BEGIN Given text

[OpenAFS] AFS from NFS Mount

Tino Schwarze tino.schwarze@informatik.tu-chemnitz.de
Fri, 11 Apr 2003 15:10:23 +0200


On Thu, Apr 10, 2003 at 11:01:39AM -0400, Derrick J Brashear wrote:

> > So the only way I could run (theoretically) a fileserver over nfs is by
> > using a namei fileserver?
> >
> > Also, any good info out there on what namei is and why we should use it?
> 
> It's not clear that "you should use it" (to me), but I suspect you mean
> "what advantages does it have"... yes?
> 
> It just means that it's an all userspace daemon instead of needing to
> lookup inodes directly via a kernel interface, and particularly that the file
> names are significant.
> 
> There's some overhead because you're doing a lookup in the filesystem
> instead of just opening the inode you want by number. How much this is has
> been argued, and of course will vary from filesystem to filesystem anyhow.

END Given text

Things to do:
A: Repeat word for word the part of the OpenAFS post starting with "On Thu, Apr" and going on through "a namei fileserver?".
B: Write out every sentence in the OpenAFS post that ends with a question mark.

BEGIN Source material

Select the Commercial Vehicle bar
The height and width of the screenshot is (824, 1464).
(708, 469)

END Source material

Set of answers:
A:
On Thu, Apr 10, 2003 at 11:01:39AM -0400, Derrick J Brashear wrote:

> > So the only way I could run (theoretically) a fileserver over nfs is by
> > using a namei fileserver?

B:
- So the only way I could run (theoretically) a fileserver over nfs is by using a namei fileserver?
- Also, any good info out there on what namei is and why we should use it?
- It's not clear that "you should use it" (to me), but I suspect you mean "what advantages does it have"... yes?